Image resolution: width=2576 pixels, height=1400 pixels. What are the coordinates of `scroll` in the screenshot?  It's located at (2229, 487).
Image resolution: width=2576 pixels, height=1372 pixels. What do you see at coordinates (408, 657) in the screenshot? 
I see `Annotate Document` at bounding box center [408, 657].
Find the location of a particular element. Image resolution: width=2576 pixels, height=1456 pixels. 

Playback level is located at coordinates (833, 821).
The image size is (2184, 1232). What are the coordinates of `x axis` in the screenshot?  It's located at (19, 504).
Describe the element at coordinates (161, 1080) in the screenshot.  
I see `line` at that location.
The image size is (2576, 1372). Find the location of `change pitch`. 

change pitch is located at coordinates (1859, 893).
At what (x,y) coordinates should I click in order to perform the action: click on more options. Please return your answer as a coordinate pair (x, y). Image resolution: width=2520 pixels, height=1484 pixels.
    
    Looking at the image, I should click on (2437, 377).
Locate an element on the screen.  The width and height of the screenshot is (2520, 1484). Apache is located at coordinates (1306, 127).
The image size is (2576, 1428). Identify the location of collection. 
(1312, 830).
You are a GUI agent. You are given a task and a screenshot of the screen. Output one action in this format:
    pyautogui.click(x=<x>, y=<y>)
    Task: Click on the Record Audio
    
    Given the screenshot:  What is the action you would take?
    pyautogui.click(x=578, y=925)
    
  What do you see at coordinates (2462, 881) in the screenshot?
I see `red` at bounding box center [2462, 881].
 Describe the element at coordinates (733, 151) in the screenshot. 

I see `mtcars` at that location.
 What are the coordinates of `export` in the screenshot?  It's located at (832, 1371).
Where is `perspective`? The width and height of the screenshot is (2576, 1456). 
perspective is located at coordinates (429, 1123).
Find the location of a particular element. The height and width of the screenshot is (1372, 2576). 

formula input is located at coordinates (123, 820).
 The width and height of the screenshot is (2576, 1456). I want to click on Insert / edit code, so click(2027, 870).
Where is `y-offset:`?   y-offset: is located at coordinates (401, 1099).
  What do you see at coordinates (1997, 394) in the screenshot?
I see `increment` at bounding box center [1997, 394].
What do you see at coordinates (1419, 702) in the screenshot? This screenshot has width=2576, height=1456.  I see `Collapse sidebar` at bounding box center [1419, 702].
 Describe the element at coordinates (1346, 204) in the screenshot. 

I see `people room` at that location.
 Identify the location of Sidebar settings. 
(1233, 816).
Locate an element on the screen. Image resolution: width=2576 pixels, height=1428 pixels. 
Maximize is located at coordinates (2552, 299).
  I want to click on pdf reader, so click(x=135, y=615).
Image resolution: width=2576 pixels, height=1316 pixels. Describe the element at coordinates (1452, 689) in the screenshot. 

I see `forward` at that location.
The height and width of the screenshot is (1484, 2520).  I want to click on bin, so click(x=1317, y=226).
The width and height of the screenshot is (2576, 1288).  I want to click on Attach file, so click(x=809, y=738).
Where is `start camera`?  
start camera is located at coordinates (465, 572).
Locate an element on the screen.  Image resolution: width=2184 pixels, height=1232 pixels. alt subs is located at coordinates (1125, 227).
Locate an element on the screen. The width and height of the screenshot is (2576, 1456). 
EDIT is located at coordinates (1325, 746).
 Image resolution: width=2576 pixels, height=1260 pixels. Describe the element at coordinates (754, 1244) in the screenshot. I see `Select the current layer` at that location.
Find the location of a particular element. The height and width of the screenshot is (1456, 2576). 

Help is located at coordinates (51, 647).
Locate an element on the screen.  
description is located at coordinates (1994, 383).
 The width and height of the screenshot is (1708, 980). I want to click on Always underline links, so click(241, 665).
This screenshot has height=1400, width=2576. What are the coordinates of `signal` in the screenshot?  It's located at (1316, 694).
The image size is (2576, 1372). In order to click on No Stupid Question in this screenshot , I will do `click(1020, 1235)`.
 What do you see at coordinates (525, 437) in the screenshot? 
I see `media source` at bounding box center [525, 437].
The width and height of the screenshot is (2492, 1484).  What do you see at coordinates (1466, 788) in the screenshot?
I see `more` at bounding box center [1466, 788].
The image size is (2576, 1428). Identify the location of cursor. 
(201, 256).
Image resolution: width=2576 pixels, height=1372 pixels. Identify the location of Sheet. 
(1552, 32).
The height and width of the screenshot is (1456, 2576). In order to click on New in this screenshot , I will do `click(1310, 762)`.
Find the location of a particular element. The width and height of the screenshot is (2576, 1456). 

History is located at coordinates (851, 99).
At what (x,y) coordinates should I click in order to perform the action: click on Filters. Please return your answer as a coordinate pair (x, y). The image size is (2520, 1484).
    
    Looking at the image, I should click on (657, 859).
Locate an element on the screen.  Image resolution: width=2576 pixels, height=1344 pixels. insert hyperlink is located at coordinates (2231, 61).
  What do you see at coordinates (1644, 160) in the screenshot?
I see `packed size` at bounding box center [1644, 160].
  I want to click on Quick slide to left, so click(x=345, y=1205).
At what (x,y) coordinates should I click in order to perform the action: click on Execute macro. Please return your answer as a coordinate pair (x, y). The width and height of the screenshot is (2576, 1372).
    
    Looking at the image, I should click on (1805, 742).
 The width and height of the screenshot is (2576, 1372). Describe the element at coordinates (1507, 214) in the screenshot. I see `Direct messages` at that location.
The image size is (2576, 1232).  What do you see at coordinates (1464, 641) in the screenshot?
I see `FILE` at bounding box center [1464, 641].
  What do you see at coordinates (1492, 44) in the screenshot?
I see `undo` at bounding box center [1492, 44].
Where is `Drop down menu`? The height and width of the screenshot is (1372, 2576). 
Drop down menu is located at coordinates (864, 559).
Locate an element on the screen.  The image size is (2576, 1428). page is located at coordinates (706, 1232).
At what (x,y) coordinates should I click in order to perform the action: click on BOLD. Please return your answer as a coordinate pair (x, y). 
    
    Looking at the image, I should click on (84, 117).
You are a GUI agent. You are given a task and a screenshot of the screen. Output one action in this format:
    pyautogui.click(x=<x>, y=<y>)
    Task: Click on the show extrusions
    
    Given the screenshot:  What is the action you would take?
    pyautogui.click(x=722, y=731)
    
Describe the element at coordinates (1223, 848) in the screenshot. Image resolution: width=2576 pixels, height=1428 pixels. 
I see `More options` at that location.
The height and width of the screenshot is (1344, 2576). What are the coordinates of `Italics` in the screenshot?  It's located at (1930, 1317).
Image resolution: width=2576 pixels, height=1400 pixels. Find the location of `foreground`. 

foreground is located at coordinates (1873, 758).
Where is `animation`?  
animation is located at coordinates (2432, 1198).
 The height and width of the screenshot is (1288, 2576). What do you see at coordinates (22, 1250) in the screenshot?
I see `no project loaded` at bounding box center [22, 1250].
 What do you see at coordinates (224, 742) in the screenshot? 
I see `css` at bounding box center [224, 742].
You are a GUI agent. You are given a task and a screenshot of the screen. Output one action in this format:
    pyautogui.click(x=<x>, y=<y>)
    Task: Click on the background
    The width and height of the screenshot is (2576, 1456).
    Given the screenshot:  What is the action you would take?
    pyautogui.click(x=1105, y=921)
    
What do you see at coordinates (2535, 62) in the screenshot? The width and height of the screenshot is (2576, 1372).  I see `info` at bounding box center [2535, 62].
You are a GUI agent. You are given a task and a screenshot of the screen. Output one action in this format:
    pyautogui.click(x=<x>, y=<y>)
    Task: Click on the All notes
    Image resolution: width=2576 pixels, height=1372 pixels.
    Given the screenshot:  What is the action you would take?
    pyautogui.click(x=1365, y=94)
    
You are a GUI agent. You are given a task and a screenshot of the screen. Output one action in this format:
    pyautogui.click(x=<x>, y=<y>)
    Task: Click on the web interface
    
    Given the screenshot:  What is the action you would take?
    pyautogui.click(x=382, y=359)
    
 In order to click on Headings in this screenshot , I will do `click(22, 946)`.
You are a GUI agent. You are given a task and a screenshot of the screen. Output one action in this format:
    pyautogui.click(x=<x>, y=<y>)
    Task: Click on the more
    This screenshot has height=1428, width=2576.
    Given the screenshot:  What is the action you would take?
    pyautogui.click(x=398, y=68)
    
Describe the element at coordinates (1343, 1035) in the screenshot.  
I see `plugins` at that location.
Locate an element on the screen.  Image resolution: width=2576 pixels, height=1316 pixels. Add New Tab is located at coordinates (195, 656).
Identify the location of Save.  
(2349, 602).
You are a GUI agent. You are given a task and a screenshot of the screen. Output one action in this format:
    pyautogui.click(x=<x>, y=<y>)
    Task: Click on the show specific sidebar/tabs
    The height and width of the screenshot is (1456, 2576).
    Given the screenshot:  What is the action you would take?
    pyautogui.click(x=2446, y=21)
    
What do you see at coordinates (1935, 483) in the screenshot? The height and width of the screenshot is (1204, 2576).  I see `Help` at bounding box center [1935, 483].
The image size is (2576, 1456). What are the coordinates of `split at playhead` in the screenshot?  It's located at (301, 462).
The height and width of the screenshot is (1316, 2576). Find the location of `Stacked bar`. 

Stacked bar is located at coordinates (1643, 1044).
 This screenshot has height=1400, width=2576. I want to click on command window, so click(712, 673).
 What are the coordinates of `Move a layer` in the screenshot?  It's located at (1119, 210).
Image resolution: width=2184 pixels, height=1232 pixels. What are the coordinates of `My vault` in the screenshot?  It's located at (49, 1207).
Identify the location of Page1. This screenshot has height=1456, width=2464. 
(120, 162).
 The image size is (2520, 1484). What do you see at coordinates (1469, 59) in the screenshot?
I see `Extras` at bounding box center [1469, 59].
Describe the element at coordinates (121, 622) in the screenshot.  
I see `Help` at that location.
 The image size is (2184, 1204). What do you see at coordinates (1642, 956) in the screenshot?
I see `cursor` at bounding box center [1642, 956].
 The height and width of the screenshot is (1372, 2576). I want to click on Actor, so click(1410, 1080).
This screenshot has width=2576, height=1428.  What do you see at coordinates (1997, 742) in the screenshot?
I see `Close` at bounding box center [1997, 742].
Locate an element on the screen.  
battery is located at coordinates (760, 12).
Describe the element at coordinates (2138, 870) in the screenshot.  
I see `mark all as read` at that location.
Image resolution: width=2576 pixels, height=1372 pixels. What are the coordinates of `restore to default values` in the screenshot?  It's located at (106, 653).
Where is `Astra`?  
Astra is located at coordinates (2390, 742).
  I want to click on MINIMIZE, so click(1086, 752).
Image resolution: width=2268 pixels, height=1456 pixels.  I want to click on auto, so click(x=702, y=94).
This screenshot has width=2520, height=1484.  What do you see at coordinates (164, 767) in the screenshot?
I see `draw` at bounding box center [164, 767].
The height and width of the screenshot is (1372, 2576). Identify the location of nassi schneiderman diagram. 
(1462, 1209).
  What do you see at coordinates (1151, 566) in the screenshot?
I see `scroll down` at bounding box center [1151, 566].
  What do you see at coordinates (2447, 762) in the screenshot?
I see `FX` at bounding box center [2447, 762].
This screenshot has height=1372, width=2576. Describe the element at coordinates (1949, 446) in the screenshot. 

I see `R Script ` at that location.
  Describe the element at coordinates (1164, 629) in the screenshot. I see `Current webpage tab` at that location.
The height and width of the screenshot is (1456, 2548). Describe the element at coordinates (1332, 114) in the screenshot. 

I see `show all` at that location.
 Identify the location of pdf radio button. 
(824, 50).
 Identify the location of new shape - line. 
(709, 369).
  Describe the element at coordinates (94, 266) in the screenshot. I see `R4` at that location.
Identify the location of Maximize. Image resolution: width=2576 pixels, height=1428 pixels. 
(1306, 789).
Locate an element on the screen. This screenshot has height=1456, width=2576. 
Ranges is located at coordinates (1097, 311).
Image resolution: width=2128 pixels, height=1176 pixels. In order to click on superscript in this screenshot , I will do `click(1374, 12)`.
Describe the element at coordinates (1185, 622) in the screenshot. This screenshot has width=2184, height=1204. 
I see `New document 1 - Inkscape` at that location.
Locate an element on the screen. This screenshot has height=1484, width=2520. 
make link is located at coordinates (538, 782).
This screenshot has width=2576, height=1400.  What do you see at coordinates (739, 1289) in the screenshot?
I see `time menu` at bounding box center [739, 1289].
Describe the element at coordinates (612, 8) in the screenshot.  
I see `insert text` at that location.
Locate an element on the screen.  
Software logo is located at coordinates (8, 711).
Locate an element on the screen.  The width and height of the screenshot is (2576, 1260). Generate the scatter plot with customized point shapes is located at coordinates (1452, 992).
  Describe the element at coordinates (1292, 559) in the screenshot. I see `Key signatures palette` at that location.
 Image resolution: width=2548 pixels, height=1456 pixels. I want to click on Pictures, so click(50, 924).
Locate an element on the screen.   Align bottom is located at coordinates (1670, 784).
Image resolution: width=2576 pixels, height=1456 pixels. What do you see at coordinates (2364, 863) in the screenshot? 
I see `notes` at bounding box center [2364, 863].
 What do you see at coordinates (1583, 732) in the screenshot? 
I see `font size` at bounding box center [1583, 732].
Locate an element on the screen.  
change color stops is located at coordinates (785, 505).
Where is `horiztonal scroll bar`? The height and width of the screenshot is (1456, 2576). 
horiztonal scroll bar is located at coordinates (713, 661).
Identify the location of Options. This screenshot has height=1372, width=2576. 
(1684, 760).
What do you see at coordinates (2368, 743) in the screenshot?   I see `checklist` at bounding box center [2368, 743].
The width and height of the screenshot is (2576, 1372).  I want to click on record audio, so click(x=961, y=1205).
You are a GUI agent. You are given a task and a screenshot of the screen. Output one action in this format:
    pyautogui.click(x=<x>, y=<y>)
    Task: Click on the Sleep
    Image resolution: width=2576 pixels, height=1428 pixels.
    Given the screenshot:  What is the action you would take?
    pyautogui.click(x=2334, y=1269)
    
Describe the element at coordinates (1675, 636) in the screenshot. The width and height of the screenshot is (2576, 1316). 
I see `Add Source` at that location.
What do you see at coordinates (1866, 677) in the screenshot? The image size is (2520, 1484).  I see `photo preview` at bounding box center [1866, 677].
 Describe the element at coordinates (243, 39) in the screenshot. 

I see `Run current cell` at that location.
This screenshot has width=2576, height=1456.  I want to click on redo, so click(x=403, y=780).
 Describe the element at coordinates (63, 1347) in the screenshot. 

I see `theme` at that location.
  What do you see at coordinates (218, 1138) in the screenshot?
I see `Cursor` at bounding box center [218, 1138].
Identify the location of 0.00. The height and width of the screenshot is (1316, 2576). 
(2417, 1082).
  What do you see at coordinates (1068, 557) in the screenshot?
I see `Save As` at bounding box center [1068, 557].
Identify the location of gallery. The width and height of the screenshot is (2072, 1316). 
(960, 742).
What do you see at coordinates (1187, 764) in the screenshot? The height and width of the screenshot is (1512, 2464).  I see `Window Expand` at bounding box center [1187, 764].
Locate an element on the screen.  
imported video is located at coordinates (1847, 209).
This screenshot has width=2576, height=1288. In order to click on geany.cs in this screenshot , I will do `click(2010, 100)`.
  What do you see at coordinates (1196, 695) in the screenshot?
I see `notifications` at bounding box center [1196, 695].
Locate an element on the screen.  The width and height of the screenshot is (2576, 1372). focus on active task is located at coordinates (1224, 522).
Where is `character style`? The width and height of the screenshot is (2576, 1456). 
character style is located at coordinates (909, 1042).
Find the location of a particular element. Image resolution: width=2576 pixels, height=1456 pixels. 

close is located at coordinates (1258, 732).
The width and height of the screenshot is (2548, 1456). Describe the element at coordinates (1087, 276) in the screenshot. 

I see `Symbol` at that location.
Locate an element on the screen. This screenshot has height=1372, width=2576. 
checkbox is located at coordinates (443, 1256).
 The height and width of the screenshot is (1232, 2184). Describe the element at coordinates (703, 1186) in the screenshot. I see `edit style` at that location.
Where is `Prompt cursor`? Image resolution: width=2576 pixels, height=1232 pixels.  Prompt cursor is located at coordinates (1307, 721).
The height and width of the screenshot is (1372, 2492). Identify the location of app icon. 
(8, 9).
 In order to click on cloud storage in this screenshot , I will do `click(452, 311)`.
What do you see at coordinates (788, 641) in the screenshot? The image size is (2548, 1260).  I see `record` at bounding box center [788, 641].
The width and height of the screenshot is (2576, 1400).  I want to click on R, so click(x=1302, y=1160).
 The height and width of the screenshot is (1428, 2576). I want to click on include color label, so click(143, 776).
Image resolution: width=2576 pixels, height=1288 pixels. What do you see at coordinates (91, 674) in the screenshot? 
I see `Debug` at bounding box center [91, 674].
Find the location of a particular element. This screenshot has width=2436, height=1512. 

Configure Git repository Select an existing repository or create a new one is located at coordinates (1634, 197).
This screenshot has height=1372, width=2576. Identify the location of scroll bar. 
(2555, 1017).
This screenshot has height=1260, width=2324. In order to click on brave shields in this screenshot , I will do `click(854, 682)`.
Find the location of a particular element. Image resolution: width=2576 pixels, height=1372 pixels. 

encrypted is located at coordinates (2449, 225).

____

▶ Given problem: Retype the items above without changes, from the line containing "Describe the element at coordinates (1343, 1035)" up to and including the line containing "(2349, 602).".

▶ Solution:
Describe the element at coordinates (1343, 1035) in the screenshot.  
I see `plugins` at that location.
Locate an element on the screen.  Image resolution: width=2576 pixels, height=1316 pixels. Add New Tab is located at coordinates (195, 656).
Identify the location of Save.  
(2349, 602).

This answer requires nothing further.